January
– 11: Former Israeli premier Ariel Sharon, 85, in a hospital near Tel Aviv after eight years in a coma.
– 20: Italian conductor Claudio Abbado, 80, in Bologna, after a long illness.
– 27: US folk singer Pete Seeger, 94, at the New York-Presbyterian Hospital.
– 28: Oscar-winning Austrian actor Maximilian Schell, 83, after a sudden illness.
February
– 2: Oscar-winning US actor Philip Seymour Hoffman, 46, in his New York apartment of a drug overdose.
– 10: Shirley Temple Black, the iconic American child star of the 1930s, 85, in her California home.
– 25: Spanish flamenco guitarist Paco de Lucia, 66, in Mexico of a heart attack.
March
– 8: Belgian avant-garde opera director Gerard Mortier, 70, at home in Brussels after battling cancer.
– 13: Sierra Leone’s former wartime president Ahmad Tejan Kabbah, 82, at his Freetown home.
April
– 6: Veteran US actor Mickey Rooney, 93, after a long illness.
– 7: Peaches Geldof, the socialite daughter of Band Aid founder Bob Geldof, at her home in Britain, 25, of a heroin overdose.
– 17: Gabriel Garcia Marquez, the Nobel-winning Colombian author, 87, at home in Mexico City.
– 21: Win Tin, one of the founders of Myanmar’s pro-democracy opposition, 84, in a hospital in Yangon.
– 29: British actor Bob Hoskins, 71, in hospital following a bout of pneumonia.
May
– 25: General Wojciech Jaruzelski, Poland’s last communist leader, 90, in a Warsaw hospital.

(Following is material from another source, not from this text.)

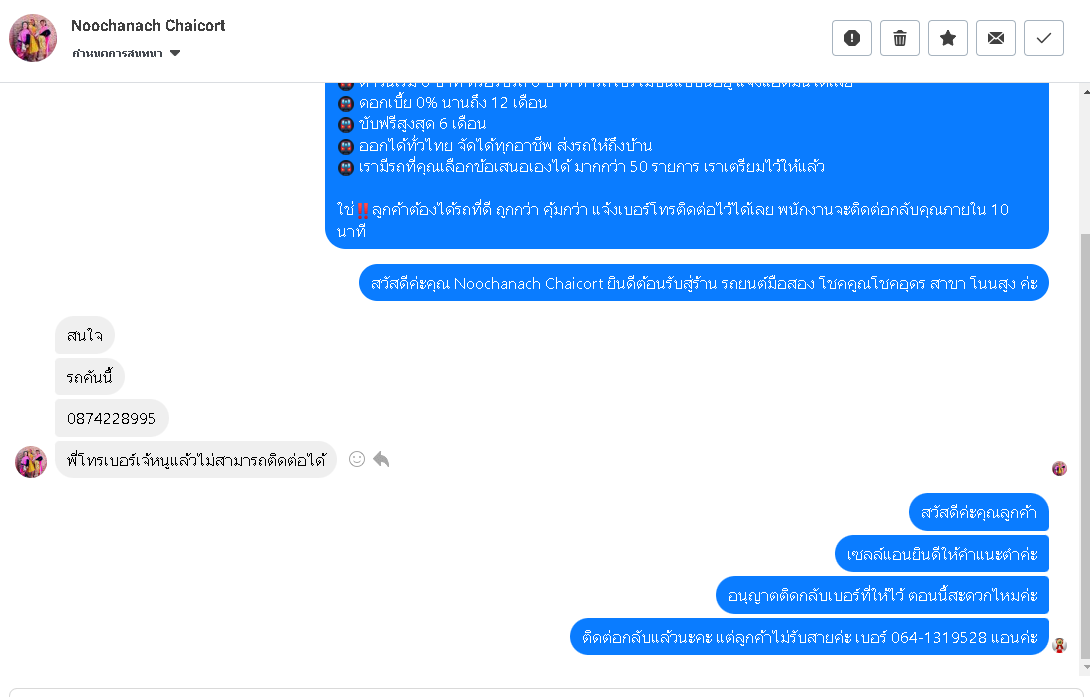This screenshot has height=697, width=1090.
Task: Click the message containing number 064-1319528
Action: click(x=809, y=637)
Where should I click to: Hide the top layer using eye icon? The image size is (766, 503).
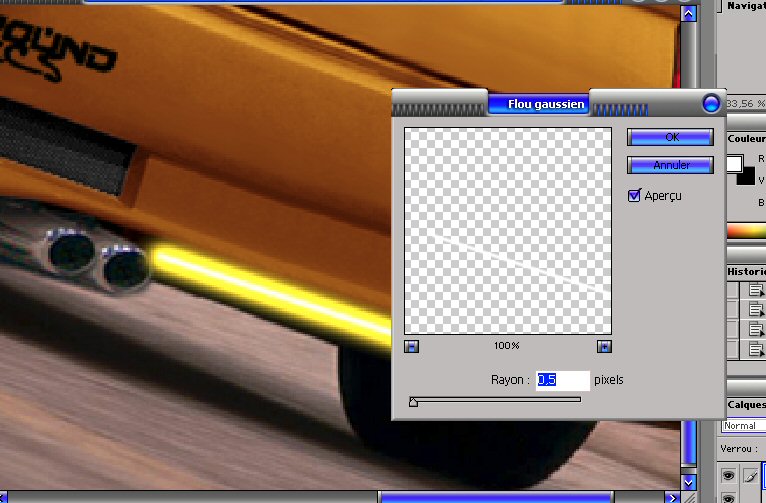tap(729, 476)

– 28: Celebrated African-American author, poet and civil rights activist Maya Angelou in her home in North Carolina, 86.
July
– 7: Alfredo Di Stefano, the Real Madrid legend regarded as one of the greatest footballers of all time, aged 88.
– 7: Former Georgian president Eduard Shevardnadze, 86, who helped end the Cold War as the Soviet Union’s last foreign minister after a long illness.

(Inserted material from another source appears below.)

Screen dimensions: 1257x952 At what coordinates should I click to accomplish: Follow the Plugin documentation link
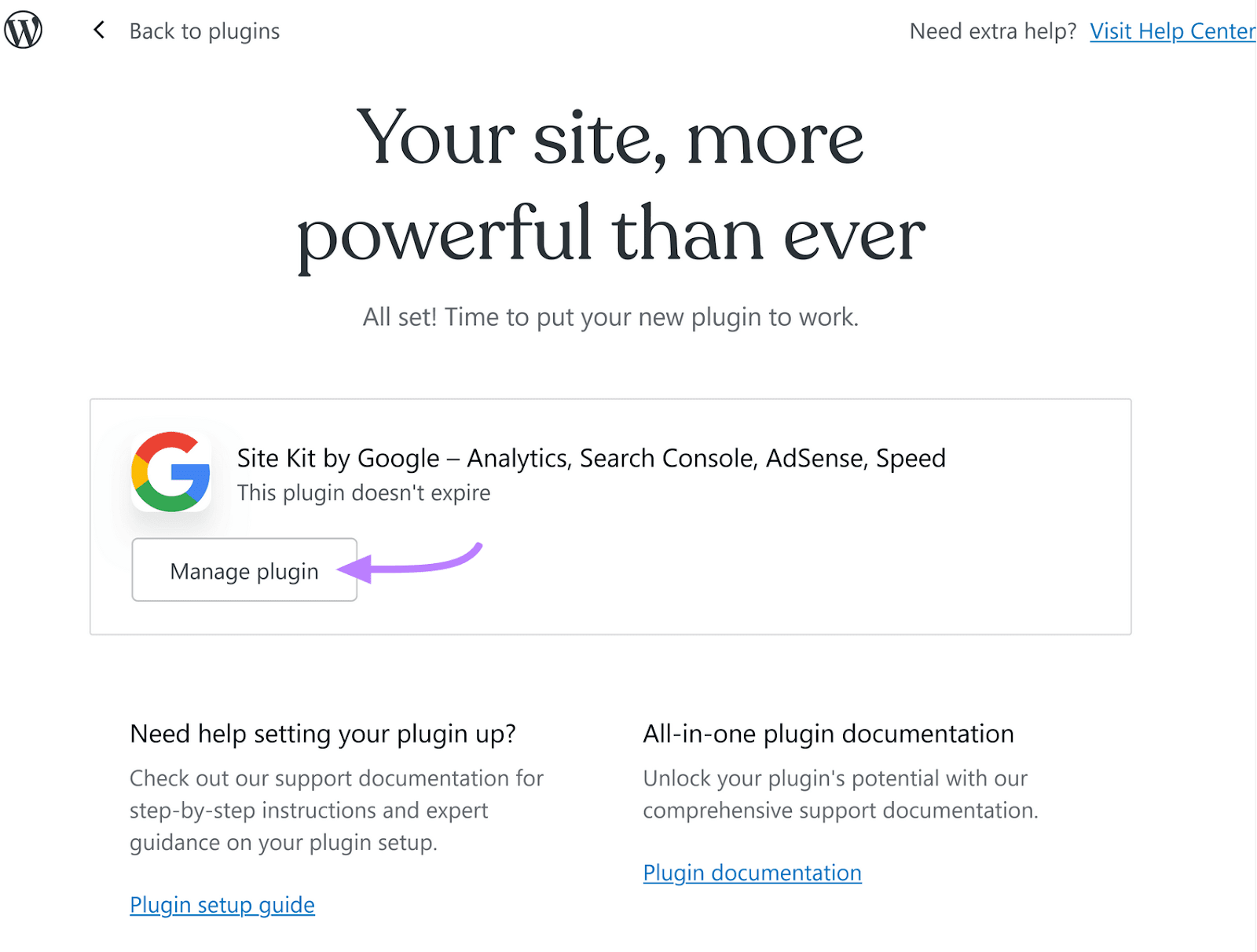752,873
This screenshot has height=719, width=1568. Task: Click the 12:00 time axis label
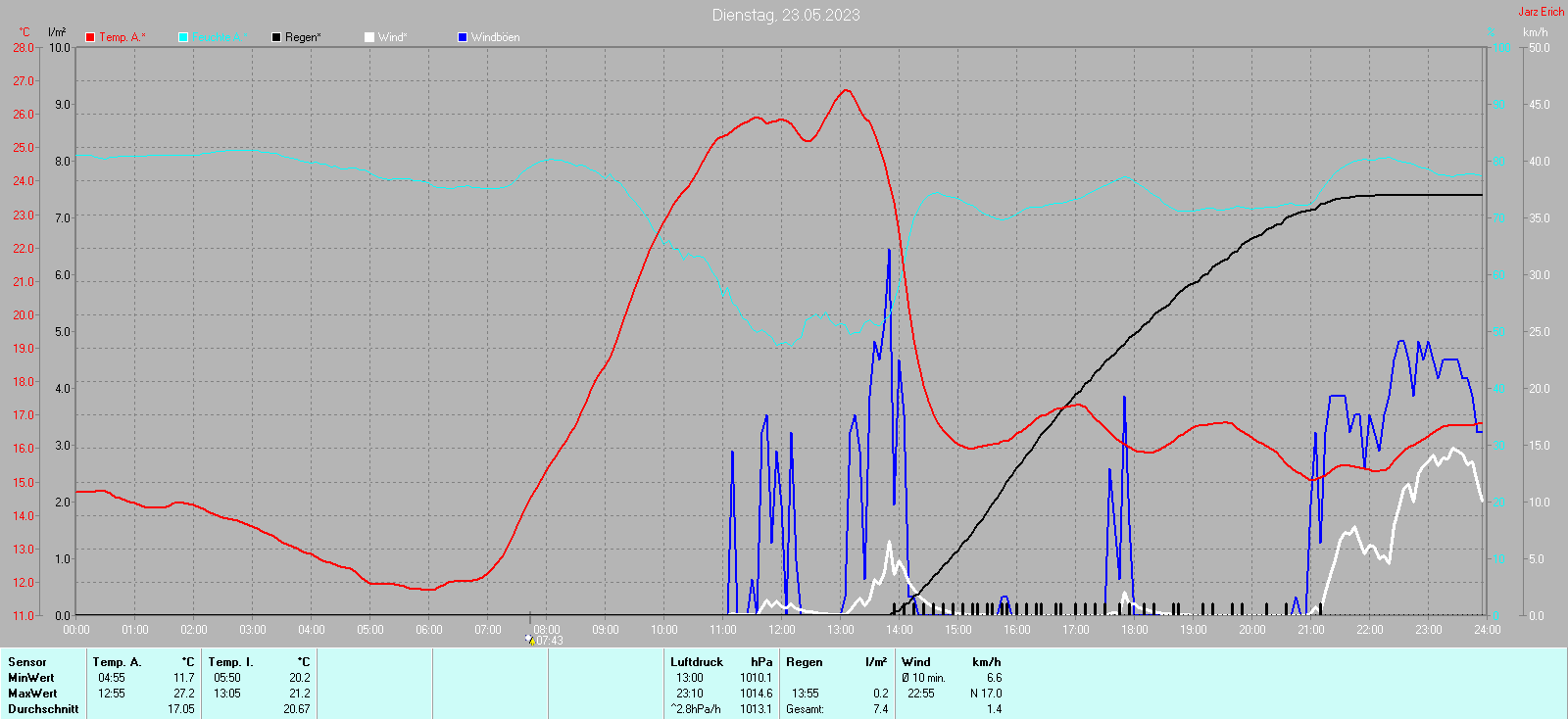pos(781,630)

– 11: Tommy Ramone, born Tamas Erdelyi in Budapest and the last original member of punk band The Ramones, of cancer in New York at the age of 65.
– 13: US conductor and composer Lorin Maazel, 84, at his Virginia home from pneumonia.
– 13: South African Nobel Prize-winning writer and anti-apartheid activist Nadine Gordimer, 90, at home in Johannesburg.
– 16: US blues legend Johnny Winter, 70, in a hotel near Zurich.
August
– 11: US Oscar-winning actor and comedian Robin Williams, 63, of suicide at his home in California.
– 12: Legendary US actress Lauren Bacall, 89, after suffering a stroke at her home in New York.
– 19: American photojournalist James Foley, 40, the first of a series of Westerners to be beheaded by Islamic State jihadists.
– 24: Richard Attenborough, British actor, producer and director, aged 90 after a long illness.
September
– 7: Japanese actress and singer Yoshiko “Shirley” Yamaguchi, 94, of heart failure at her home in Tokyo.
– 12: Ian Paisley, the former Northern Irish first minister and firebrand Protestant leader, aged 88, after a long illness.
October
– 4: Haiti’s former dictator Jean-Claude “Baby Doc” Duvalier, of a heart attack, aged 63.
– 20: Total oil boss Christophe de Margerie, 63, in a plane crash in Moscow.
– 28: Zambian President Michael Sata, 77, in London where he was receiving medical treatment.
November
– 5: French gypsy guitarist, Manitas de Plata, 93, in a retirement home in the south of France.
– 19: Mike Nichols, the Oscar-winning US film director, 83, of cardiac arrest.
– 20: Spain’s Duchess of Alba, who had more titles than any other aristocrat on earth, in her Seville palace, aged 88, after pneumonia.
– 26: Famed Lebanese singer and actress Sabah, 87, in the hotel where she lived outside Beirut.
– 27: Australian cricket batsman, Phillip Hughes, 25, from injuries sustained when he was hit by a ball in a domestic game in Sydney.
– 27: British detective writer P. D. James, at home in Oxford at the age of 94.
December
– 5: Queen Fabiola of Belgium, 86, widow of King Baudouin, after a long illness.
– 22: Joe Cocker, the legendary British singer of blues and rock, of lung cancer aged 70 at his home in Crawford, Colorado.